About this exercise. Your task is to restate the data word for word.

Dataset entries:
◆ ◆ ◆ ◆ ◆

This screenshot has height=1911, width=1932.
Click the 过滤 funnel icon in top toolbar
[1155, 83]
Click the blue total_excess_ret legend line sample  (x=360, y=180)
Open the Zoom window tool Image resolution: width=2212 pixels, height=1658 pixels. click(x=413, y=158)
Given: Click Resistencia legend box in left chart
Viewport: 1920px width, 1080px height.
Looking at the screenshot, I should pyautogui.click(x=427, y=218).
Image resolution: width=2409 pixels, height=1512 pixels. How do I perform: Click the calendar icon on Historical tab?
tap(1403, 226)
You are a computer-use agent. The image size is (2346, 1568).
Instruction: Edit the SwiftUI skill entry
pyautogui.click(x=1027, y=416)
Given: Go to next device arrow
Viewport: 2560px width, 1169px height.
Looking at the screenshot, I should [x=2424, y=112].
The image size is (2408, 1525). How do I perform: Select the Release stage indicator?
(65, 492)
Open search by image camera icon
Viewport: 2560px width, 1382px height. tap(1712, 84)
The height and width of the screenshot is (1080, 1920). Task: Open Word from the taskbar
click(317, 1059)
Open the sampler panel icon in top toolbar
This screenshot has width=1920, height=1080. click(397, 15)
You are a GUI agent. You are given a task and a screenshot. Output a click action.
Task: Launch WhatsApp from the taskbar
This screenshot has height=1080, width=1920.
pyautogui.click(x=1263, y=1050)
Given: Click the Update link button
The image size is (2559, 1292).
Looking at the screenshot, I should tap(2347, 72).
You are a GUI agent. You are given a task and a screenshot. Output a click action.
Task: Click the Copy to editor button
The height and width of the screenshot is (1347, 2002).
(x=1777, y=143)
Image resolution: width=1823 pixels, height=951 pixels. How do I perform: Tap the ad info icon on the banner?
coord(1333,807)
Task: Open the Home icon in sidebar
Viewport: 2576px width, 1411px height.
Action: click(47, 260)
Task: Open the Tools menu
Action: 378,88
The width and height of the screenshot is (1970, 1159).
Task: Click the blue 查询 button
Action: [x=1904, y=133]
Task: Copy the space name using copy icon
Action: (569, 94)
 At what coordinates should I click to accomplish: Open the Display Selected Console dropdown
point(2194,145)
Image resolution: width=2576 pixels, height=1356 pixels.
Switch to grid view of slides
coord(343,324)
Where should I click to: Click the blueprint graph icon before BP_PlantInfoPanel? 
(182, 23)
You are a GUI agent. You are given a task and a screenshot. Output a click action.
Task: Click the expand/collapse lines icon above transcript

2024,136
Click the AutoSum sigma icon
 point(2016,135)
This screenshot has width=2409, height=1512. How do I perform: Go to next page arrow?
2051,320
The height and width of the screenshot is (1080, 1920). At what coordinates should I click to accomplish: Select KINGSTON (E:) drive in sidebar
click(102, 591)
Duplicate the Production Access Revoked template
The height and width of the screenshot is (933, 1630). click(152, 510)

◆ ◆ ◆ ◆ ◆

Solution to this task.
This screenshot has height=1911, width=1932.
Click the 过滤 funnel icon in top toolbar
[1155, 83]
Click the blue total_excess_ret legend line sample  (x=360, y=180)
Open the Zoom window tool Image resolution: width=2212 pixels, height=1658 pixels. click(x=413, y=158)
Given: Click Resistencia legend box in left chart
Viewport: 1920px width, 1080px height.
Looking at the screenshot, I should pyautogui.click(x=427, y=218).
Image resolution: width=2409 pixels, height=1512 pixels. How do I perform: Click the calendar icon on Historical tab?
tap(1403, 226)
You are a computer-use agent. The image size is (2346, 1568).
Instruction: Edit the SwiftUI skill entry
pyautogui.click(x=1027, y=416)
Given: Go to next device arrow
Viewport: 2560px width, 1169px height.
Looking at the screenshot, I should [x=2424, y=112].
The image size is (2408, 1525). How do I perform: Select the Release stage indicator?
(65, 492)
Open search by image camera icon
Viewport: 2560px width, 1382px height. tap(1712, 84)
The height and width of the screenshot is (1080, 1920). Task: Open Word from the taskbar
click(317, 1059)
Open the sampler panel icon in top toolbar
This screenshot has width=1920, height=1080. click(397, 15)
You are a GUI agent. You are given a task and a screenshot. Output a click action.
Task: Launch WhatsApp from the taskbar
This screenshot has height=1080, width=1920.
pyautogui.click(x=1263, y=1050)
Given: Click the Update link button
The image size is (2559, 1292).
Looking at the screenshot, I should tap(2347, 72).
You are a GUI agent. You are given a task and a screenshot. Output a click action.
Task: Click the Copy to editor button
The height and width of the screenshot is (1347, 2002).
(x=1777, y=143)
Image resolution: width=1823 pixels, height=951 pixels. How do I perform: Tap the ad info icon on the banner?
coord(1333,807)
Task: Open the Home icon in sidebar
Viewport: 2576px width, 1411px height.
Action: click(47, 260)
Task: Open the Tools menu
Action: 378,88
The width and height of the screenshot is (1970, 1159).
Task: Click the blue 查询 button
Action: [x=1904, y=133]
Task: Copy the space name using copy icon
Action: (569, 94)
 At what coordinates should I click to accomplish: Open the Display Selected Console dropdown
point(2194,145)
Image resolution: width=2576 pixels, height=1356 pixels.
Switch to grid view of slides
coord(343,324)
Where should I click to: Click the blueprint graph icon before BP_PlantInfoPanel? 
(182, 23)
You are a GUI agent. You are given a task and a screenshot. Output a click action.
Task: Click the expand/collapse lines icon above transcript

2024,136
Click the AutoSum sigma icon
 point(2016,135)
This screenshot has width=2409, height=1512. How do I perform: Go to next page arrow?
2051,320
The height and width of the screenshot is (1080, 1920). At what coordinates should I click to accomplish: Select KINGSTON (E:) drive in sidebar
click(102, 591)
Duplicate the Production Access Revoked template
The height and width of the screenshot is (933, 1630). click(152, 510)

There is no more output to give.